Barton Gellman has yet another release from the Snowden files today, this time an internal report on violations of surveillance rules by NSA analysts. It’s hard to come to any firm conclusions about NSA compliance just from the report, which provides little more than raw numbers and a few basic breakdowns of violation type. In the first quarter of 2012 there were a total of 865 “incidents,” two-thirds of which involved foreign cell phones that were under surveillance and weren’t removed when they entered the U.S. According to the report, “Roamer incidents are largely unpreventable, even with good target awareness and traffic review, since target travel activities are often unannounced and not easily predicted.”
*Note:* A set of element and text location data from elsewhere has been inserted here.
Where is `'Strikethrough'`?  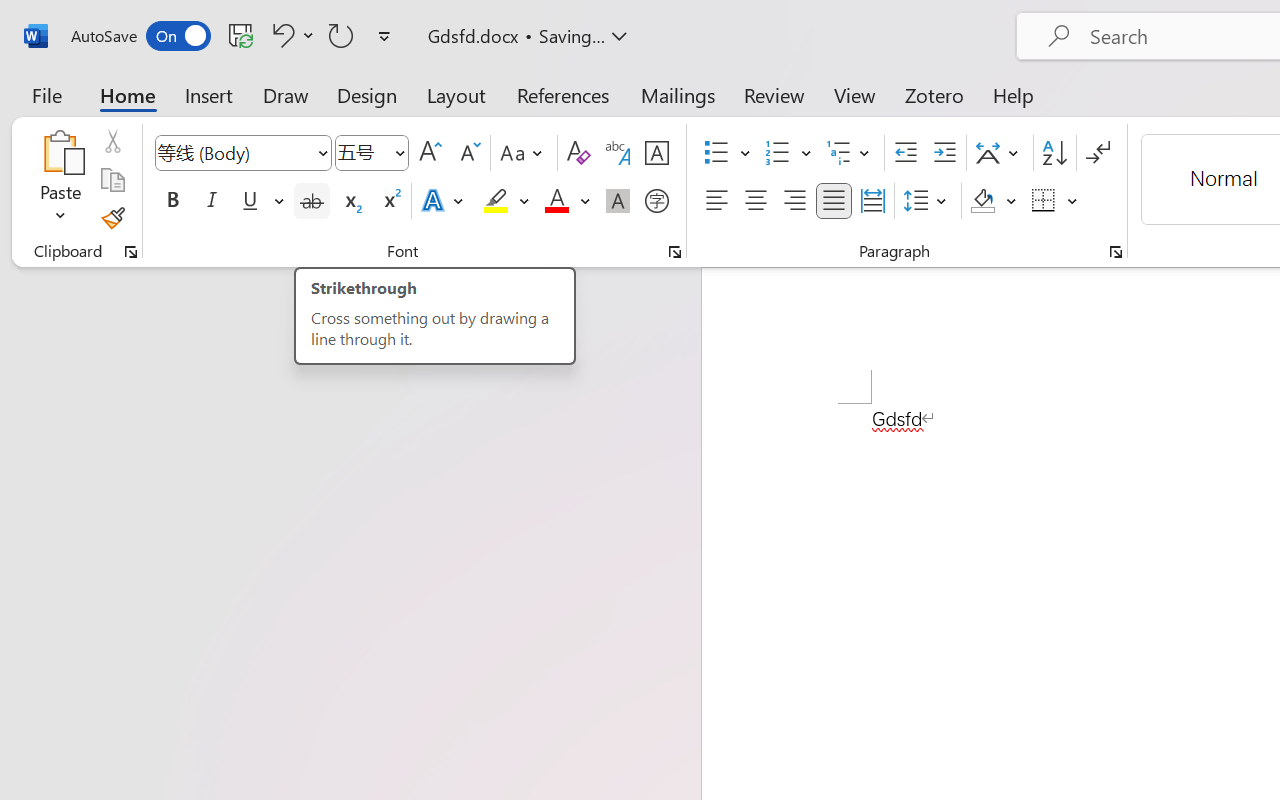 'Strikethrough' is located at coordinates (311, 201).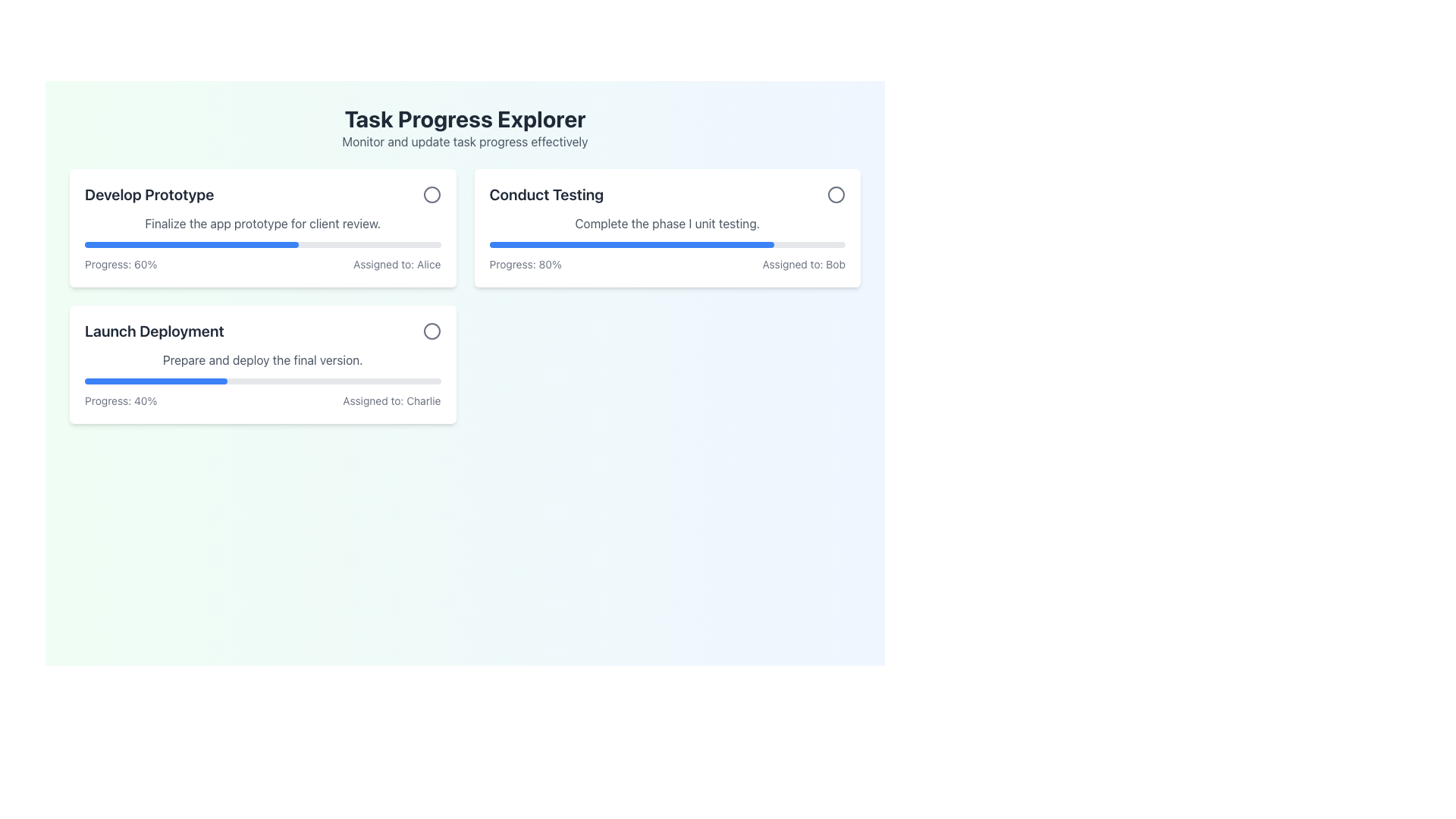  I want to click on the text element that reads 'Finalize the app prototype for client review.' located beneath the heading 'Develop Prototype' and above the progress bar in the 'Task Progress Explorer' interface, so click(262, 223).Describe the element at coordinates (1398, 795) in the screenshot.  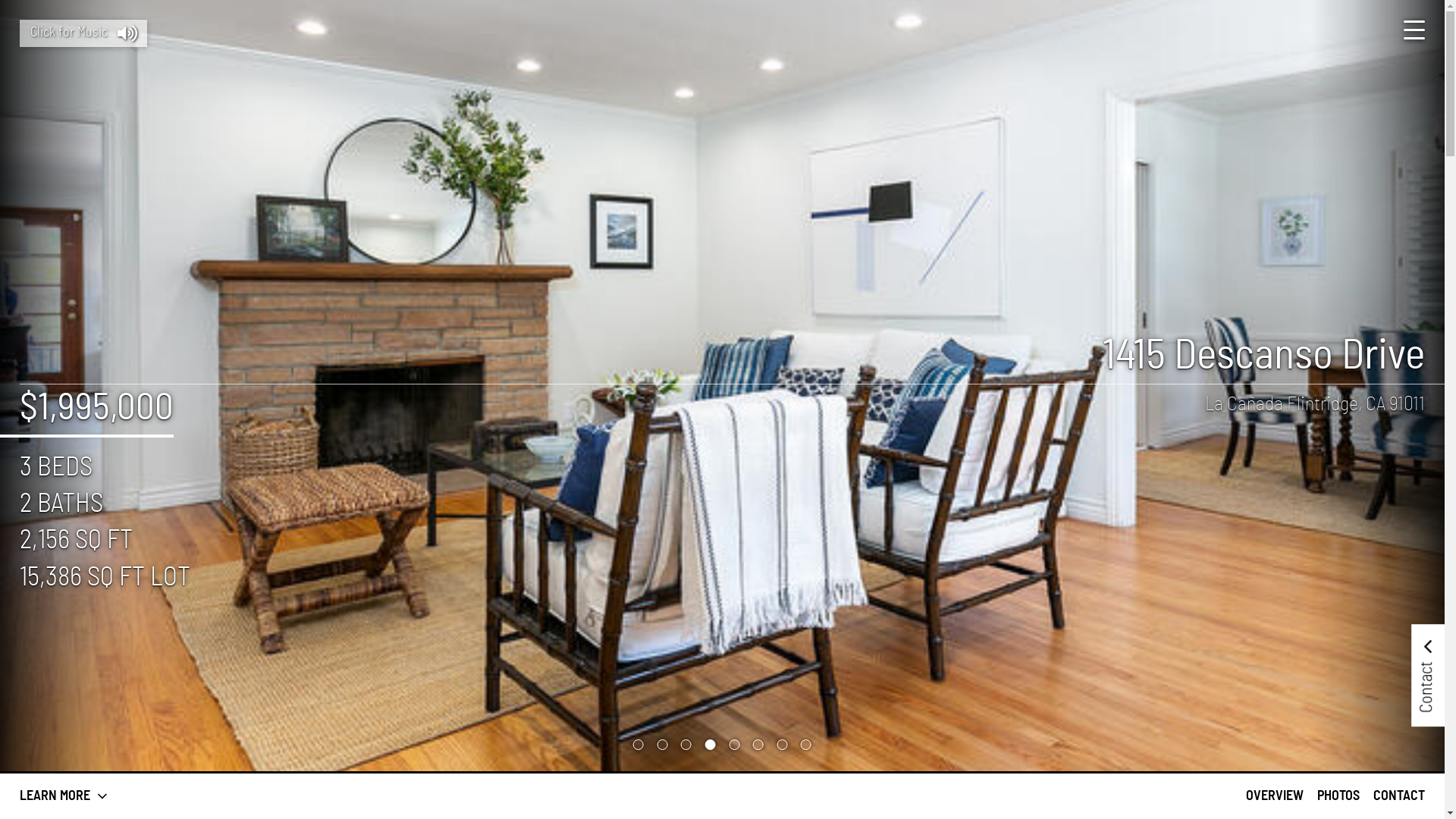
I see `'CONTACT'` at that location.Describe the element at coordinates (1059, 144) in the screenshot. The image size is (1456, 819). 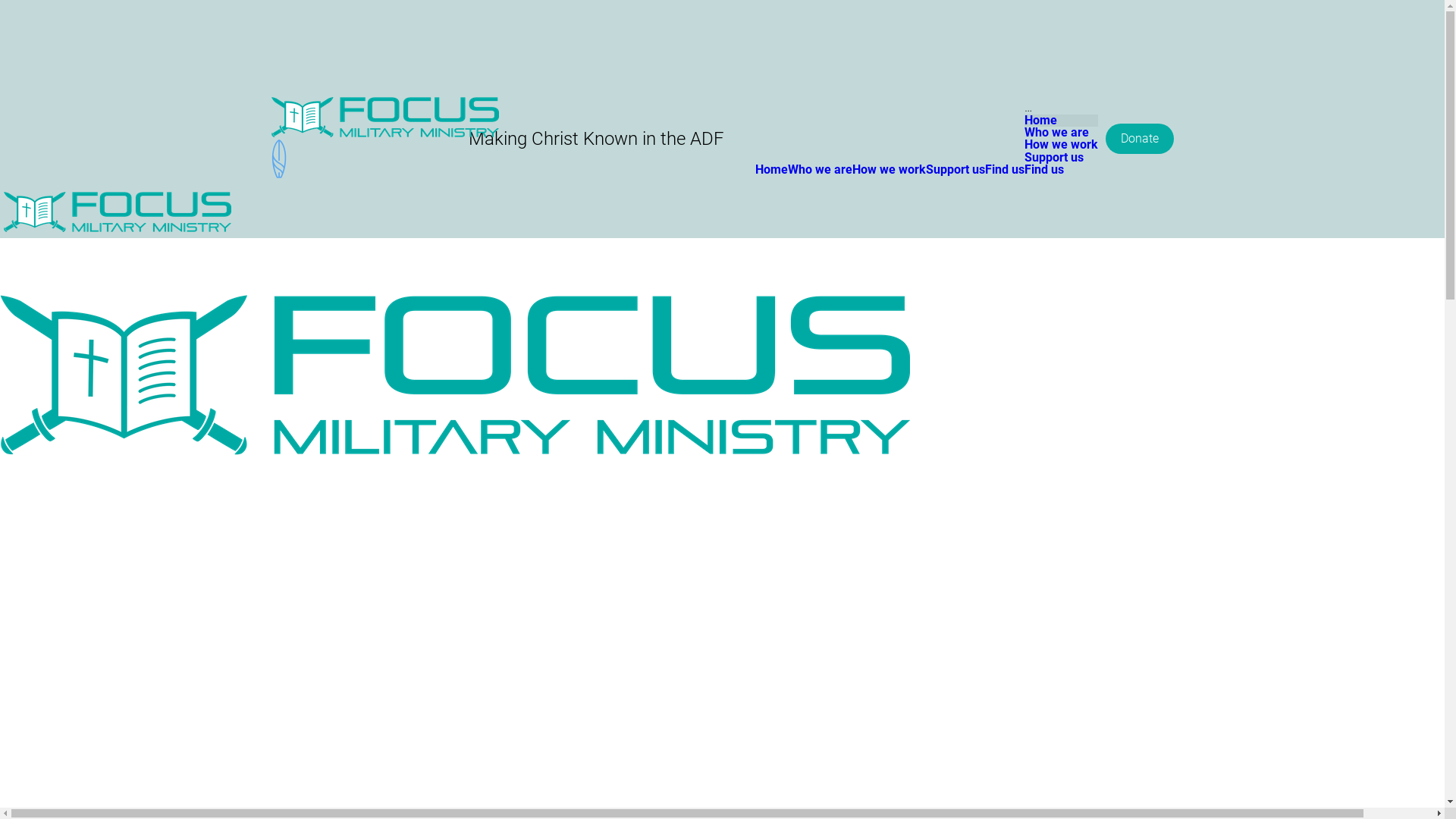
I see `'How we work'` at that location.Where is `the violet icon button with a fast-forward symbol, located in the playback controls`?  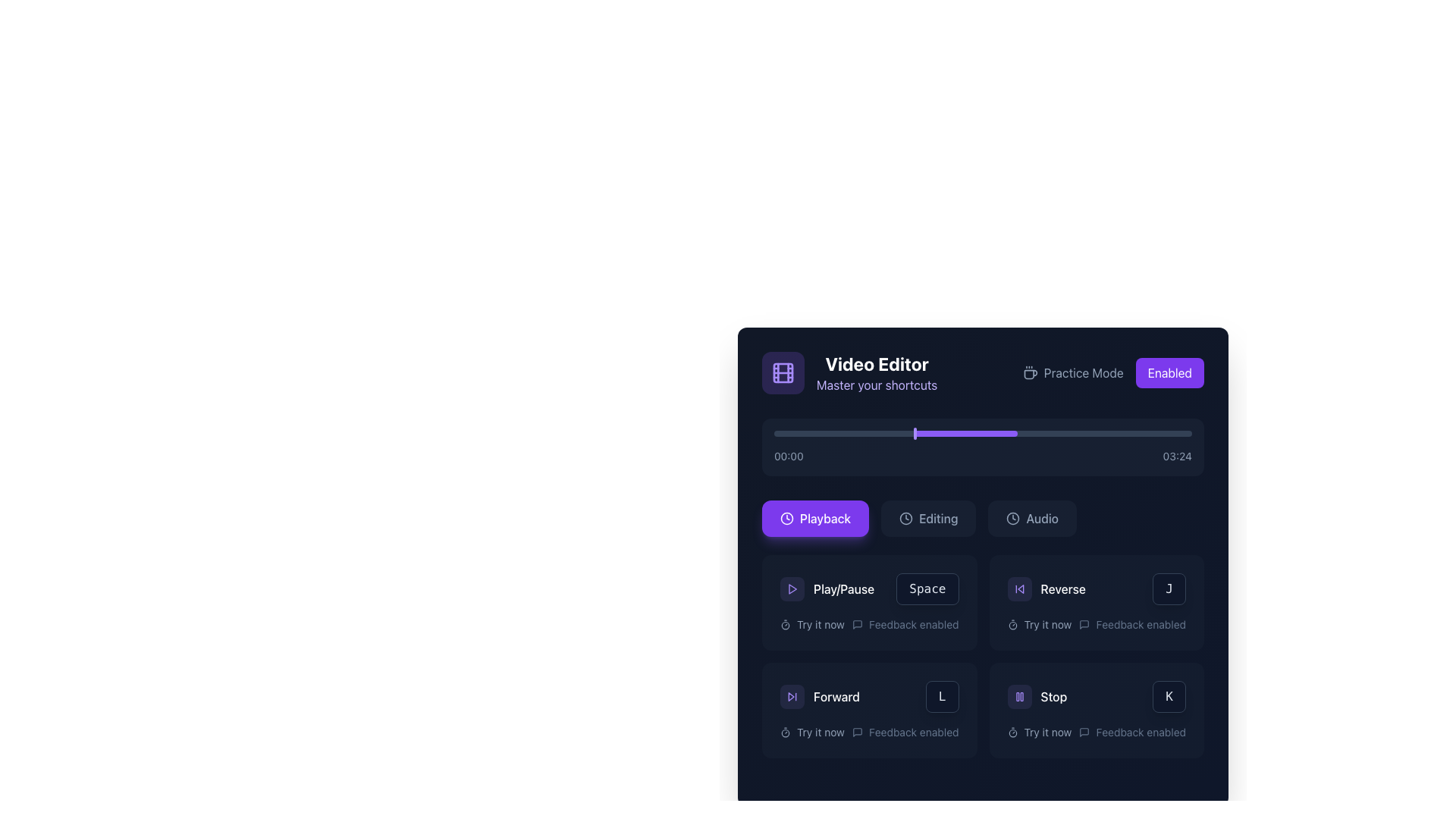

So how bad is this? Good question. Here’s what the NSA had to say:
“We’re a human-run agency operating in a complex environment with a number of different regulatory regimes, so at times we find ourselves on the wrong side of the line,” a senior NSA official said in an interview, speaking with White House permission on the condition of anonymity. “You can look at it as a percentage of our total activity that occurs each day,” he said. “You look at a number in absolute terms that looks big, and when you look at it in relative terms, it looks a little different.”
I wonder what that percentage is? If it’s, say, around 0.1 percent of total activity, that would mean NSA doesn’t make very many mistakes. That’s good. But it would also mean that NSA initiates upwards of a million database queries per quarter. That’s a helluva lot.